Censorship of music and musicians is alive and well in the world. Just last week I read a disturbing article in the Washington Post about a musician in Iran named Mehdi Rajabian, arrested by the Iranian government for the egregious crime of “working with female artists.”
Back in May, the New York Times reported that Polish rock star Kazik Staszewski’s song “Your Pain Is Better Than Mine” opened at Number One on the music chart of Radio Three, a state-run broadcast outlet. The song, which was critical of a prominent Polish government official, then abruptly disappeared from the Radio Three website—along with the entire chart.
A government censoring music is nothing new. In heavily authoritarian states such as North Korea, the government controls all publicly played music. Until 2015, the North Korean government didn’t let foreigners perform there, and rock music was banned. So I was surprised to discover that Kim Jong-un’s government allowed the Eastern-European avant-garde band Laibach to play a show in Pyongyang that year.
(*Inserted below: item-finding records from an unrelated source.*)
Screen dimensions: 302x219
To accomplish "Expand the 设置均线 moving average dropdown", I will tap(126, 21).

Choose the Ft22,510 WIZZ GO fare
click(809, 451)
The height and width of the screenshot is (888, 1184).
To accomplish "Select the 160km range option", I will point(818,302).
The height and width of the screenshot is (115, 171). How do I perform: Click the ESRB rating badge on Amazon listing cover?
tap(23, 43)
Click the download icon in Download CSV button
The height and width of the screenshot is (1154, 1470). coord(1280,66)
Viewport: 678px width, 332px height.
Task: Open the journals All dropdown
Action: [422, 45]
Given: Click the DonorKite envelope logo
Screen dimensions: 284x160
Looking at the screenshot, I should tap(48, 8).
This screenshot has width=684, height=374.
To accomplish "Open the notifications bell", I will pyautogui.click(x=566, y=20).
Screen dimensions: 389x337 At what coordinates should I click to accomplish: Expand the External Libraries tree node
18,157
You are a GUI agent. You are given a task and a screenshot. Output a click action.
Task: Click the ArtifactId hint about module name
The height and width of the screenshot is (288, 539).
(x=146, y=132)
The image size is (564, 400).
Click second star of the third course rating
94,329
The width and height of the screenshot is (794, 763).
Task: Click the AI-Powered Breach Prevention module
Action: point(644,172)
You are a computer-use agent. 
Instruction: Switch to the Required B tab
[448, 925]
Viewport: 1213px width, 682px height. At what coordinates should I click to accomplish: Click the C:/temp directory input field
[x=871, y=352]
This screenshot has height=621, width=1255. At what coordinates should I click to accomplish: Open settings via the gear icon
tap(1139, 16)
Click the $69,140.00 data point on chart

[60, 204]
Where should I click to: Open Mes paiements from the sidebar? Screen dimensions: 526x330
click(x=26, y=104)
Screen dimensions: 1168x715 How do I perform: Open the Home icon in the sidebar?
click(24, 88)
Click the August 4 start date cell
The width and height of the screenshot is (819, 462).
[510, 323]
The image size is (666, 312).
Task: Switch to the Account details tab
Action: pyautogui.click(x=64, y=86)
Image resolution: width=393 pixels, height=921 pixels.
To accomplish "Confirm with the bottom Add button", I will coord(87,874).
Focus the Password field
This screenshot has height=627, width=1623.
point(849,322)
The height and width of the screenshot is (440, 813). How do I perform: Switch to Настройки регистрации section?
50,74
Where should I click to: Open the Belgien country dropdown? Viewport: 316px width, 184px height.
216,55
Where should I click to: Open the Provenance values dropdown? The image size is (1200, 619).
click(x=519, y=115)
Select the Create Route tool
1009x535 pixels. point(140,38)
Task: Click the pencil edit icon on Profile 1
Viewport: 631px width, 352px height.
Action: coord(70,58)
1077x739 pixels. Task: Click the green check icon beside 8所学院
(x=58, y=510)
A “rock” band playing in North Korea seems like a breakthrough, right? Well, not exactly. Although the band did play a few of its own songs, its set consisted mainly of covers from that wellspring of rock ’n’ roll, The Sound of Music.
And it’s not just heavy-handed regimes that engage in censorship of the arts. Did you know that until six years ago, it was illegal to dance in Japan? The Japanese dance ban, instituted initially during the U.S. occupation after World War II, somehow stayed in place up until 2015.
In the 1970s, ‘80s and ‘90s, it was basically ignored. But in the 2000s came a significant crackdown. According to CNN: In what became known as “Japan’s War on Dance,” police used the no dancing laws to arrest DJs and haul club patrons to police stations, where they were often tested for drugs.
Here in the U.S., we have the First Amendment, which provides a lot of protection for freedom of expression. But censorship does occur here, particularly when imposed by local governments. Not only that, we also have to deal with self-imposed censorship from non-government sources, such as corporations.
The most egregious example of the latter was soon after 9/11, when the media conglomerate Clear Channel, which controlled a huge number of radio stations, temporarily banned 164 songs from airplay. According to this article on the music website Kerrang:
Right after the attacks, though, many media companies began censoring art deemed insensitive or anti-American, for fear of offending or upsetting the traumatized nation. One such entity was media corporation Clear Channel Communications (now iHeartMedia), who, three days after the attack, sent a memo to its 1,100+ radio stations with a list of songs that they deemed “lyrically questionable” and insensitive to play following the 9/11 attacks.
Given that logic, some of the picks weren’t all that surprising, such as “Blow Up the Outside World,” by Soundgarden, “Highway to Hell,” by AC/DC, and “Seek and Destroy,” by Metallica. But many of the others were a stretch, to say the least. For example, “A Day in the Life,” “Ticket To Ride,” and “Obla Di, Obla Da” by the Beatles; “On Broadway,” by the Drifters; “Doctor My Eyes” by Jackson Browne, and “What a Wonderful World,” by Louis Armstrong.
When you look back on music censorship, it often seems silly in retrospect. But when it’s done by governments that are trying to muzzle their opponents, it’s a serious matter, indeed.
With the recent increase in authoritarianism worldwide, there are more and more countries where musicians are subject to restrictions on what they can publicly release or perform. Could that be something we have to worry about someday here in the States?
It would be hard to refute that our democratic institutions are under a lot of strain right now. With further erosion, our freedom of expression, including the music we write and produce, could be in jeopardy.